== Task prompt ==
Put each non-blank line of the rows below into a Markdown table with the columns Number and Line. Number the lines consecutively from 1 and omit blank lines.

== Records for the task ==

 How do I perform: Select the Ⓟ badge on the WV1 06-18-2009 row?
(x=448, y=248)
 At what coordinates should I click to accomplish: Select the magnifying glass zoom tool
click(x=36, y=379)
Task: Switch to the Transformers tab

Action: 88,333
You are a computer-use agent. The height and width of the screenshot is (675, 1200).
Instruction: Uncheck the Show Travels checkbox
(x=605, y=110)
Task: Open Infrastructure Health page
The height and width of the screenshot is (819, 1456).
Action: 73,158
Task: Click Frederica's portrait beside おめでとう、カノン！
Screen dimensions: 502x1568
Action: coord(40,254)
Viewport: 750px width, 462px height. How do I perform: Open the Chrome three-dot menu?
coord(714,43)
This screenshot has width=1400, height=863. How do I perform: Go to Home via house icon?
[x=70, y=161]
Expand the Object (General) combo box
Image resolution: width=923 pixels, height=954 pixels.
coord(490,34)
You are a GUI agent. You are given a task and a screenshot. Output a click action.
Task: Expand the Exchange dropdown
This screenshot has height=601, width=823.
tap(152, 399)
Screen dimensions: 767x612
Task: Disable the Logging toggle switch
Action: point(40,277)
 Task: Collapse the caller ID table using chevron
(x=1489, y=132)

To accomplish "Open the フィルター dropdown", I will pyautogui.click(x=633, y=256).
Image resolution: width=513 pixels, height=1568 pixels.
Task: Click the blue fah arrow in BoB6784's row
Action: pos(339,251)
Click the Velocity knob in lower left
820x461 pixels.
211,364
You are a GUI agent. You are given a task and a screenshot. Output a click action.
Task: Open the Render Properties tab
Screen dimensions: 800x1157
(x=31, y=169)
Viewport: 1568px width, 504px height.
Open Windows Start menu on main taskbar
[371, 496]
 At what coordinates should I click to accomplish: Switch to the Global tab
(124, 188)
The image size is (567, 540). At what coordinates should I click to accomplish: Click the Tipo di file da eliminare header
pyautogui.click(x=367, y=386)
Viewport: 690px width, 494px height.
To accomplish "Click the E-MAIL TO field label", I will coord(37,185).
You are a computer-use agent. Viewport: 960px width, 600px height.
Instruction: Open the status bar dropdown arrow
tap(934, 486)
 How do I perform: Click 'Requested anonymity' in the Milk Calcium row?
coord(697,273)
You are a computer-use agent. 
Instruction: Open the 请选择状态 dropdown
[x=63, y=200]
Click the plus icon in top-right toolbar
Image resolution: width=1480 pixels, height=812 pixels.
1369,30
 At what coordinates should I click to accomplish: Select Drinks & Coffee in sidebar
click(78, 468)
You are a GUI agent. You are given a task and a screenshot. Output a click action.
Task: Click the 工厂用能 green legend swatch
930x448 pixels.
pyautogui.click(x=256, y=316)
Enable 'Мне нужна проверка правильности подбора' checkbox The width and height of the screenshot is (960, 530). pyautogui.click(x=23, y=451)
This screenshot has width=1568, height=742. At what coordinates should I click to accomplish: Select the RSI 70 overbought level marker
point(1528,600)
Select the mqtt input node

== Solution for this exercise ==
| Number | Line |
|---|---|
| 1 |  How do I perform: Select the Ⓟ badge on the WV1 06-18-2009 row? |
| 2 | (x=448, y=248) |
| 3 |  At what coordinates should I click to accomplish: Select the magnifying glass zoom tool |
| 4 | click(x=36, y=379) |
| 5 | Task: Switch to the Transformers tab |
| 6 | Action: 88,333 |
| 7 | You are a computer-use agent. The height and width of the screenshot is (675, 1200). |
| 8 | Instruction: Uncheck the Show Travels checkbox |
| 9 | (x=605, y=110) |
| 10 | Task: Open Infrastructure Health page |
| 11 | The height and width of the screenshot is (819, 1456). |
| 12 | Action: 73,158 |
| 13 | Task: Click Frederica's portrait beside おめでとう、カノン！ |
| 14 | Screen dimensions: 502x1568 |
| 15 | Action: coord(40,254) |
| 16 | Viewport: 750px width, 462px height. How do I perform: Open the Chrome three-dot menu? |
| 17 | coord(714,43) |
| 18 | This screenshot has width=1400, height=863. How do I perform: Go to Home via house icon? |
| 19 | [x=70, y=161] |
| 20 | Expand the Object (General) combo box |
| 21 | Image resolution: width=923 pixels, height=954 pixels. |
| 22 | coord(490,34) |
| 23 | You are a GUI agent. You are given a task and a screenshot. Output a click action. |
| 24 | Task: Expand the Exchange dropdown |
| 25 | This screenshot has height=601, width=823. |
| 26 | tap(152, 399) |
| 27 | Screen dimensions: 767x612 |
| 28 | Task: Disable the Logging toggle switch |
| 29 | Action: point(40,277) |
| 30 |  Task: Collapse the caller ID table using chevron |
| 31 | (x=1489, y=132) |
| 32 | To accomplish "Open the フィルター dropdown", I will pyautogui.click(x=633, y=256). |
| 33 | Image resolution: width=513 pixels, height=1568 pixels. |
| 34 | Task: Click the blue fah arrow in BoB6784's row |
| 35 | Action: pos(339,251) |
| 36 | Click the Velocity knob in lower left |
| 37 | 820x461 pixels. |
| 38 | 211,364 |
| 39 | You are a GUI agent. You are given a task and a screenshot. Output a click action. |
| 40 | Task: Open the Render Properties tab |
| 41 | Screen dimensions: 800x1157 |
| 42 | (x=31, y=169) |
| 43 | Viewport: 1568px width, 504px height. |
| 44 | Open Windows Start menu on main taskbar |
| 45 | [371, 496] |
| 46 |  At what coordinates should I click to accomplish: Switch to the Global tab |
| 47 | (124, 188) |
| 48 | The image size is (567, 540). At what coordinates should I click to accomplish: Click the Tipo di file da eliminare header |
| 49 | pyautogui.click(x=367, y=386) |
| 50 | Viewport: 690px width, 494px height. |
| 51 | To accomplish "Click the E-MAIL TO field label", I will coord(37,185). |
| 52 | You are a computer-use agent. Viewport: 960px width, 600px height. |
| 53 | Instruction: Open the status bar dropdown arrow |
| 54 | tap(934, 486) |
| 55 |  How do I perform: Click 'Requested anonymity' in the Milk Calcium row? |
| 56 | coord(697,273) |
| 57 | You are a computer-use agent.  |
| 58 | Instruction: Open the 请选择状态 dropdown |
| 59 | [x=63, y=200] |
| 60 | Click the plus icon in top-right toolbar |
| 61 | Image resolution: width=1480 pixels, height=812 pixels. |
| 62 | 1369,30 |
| 63 |  At what coordinates should I click to accomplish: Select Drinks & Coffee in sidebar |
| 64 | click(78, 468) |
| 65 | You are a GUI agent. You are given a task and a screenshot. Output a click action. |
| 66 | Task: Click the 工厂用能 green legend swatch |
| 67 | 930x448 pixels. |
| 68 | pyautogui.click(x=256, y=316) |
| 69 | Enable 'Мне нужна проверка правильности подбора' checkbox The width and height of the screenshot is (960, 530). pyautogui.click(x=23, y=451) |
| 70 | This screenshot has width=1568, height=742. At what coordinates should I click to accomplish: Select the RSI 70 overbought level marker |
| 71 | point(1528,600) |
| 72 | Select the mqtt input node |